Union Township of Dunklin County v. Cotton Hill Township of Dunklin County

243 S.W. 333, 294 Mo. 538, 1922 Mo. LEXIS 83
CourtSupreme Court of Missouri
DecidedJune 16, 1922
StatusPublished
Cited by3 cases

This text of 243 S.W. 333 (Union Township of Dunklin County v. Cotton Hill Township of Dunklin County) is published on Counsel Stack Legal Research, covering Supreme Court of Missouri primary law. Counsel Stack provides free access to over 12 million legal documents including statutes, case law, regulations, and constitutions.

Bluebook
Union Township of Dunklin County v. Cotton Hill Township of Dunklin County, 243 S.W. 333, 294 Mo. 538, 1922 Mo. LEXIS 83 (Mo. 1922).

Opinion

*542 GRAVES, J.

Action in equity, seeking injunctive relief, the real purpose of which is to determine the boundary line between Union Township, and Cotton Hill Township, in Dunklin County, Missouri. The petition charges that Cotton Hill Township is asserting jurisdiction over, and attempting to enforce' the collection of taxes upon lands and property within, Union Township, and an injunction was prayed, and allowed by the trial court. The decree of the trial court fairly finds the evidenciary (both record and oral) facts. Its findings are not especially challenged, except as to their sufficiency to sustain the decree.
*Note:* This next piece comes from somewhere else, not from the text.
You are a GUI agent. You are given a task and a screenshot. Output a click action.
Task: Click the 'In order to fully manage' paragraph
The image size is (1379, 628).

The findings of fact and decree nisi is as follows:

“DecRee oe Court.
£iOn this 25th day of February, 1921, this cause having been heretofore submitted upon the pleadings and the proof adduced by the plaintiffs and the defendants, and the court, having duly considered the same, doth find that Union Township and Cotton Hill Township are municipal townships in Dunklin County, Missouri; that prior to the year 1872 said county had been divided into municipal townships, two of which were those named above, and that the records of the county having been destroyed by fire the county court of said county, on the 8th day of October, 1872, during the October term of said court, re-established of record the boundaries of said municipal townships, and as to the two townships named above entered of record the following order' and judgment to-wit:
“ ‘Ordered by the court that Union Township be bounded as follows, to-wit: On the north by the county line, on the west by the St. Francis River, on the south *543 by Taylor’s Slough, on the east by the West Swamp; and that Cotton Hill township shall be bounded as follows, to-wit: On the north by the county line between Stoddard and Dunklin Counties, on the west by West Swamp, on the south by the township line between Township Twenty-one and Twenty-two, on the east by the county line between New Madrid and Dunklin Counties.’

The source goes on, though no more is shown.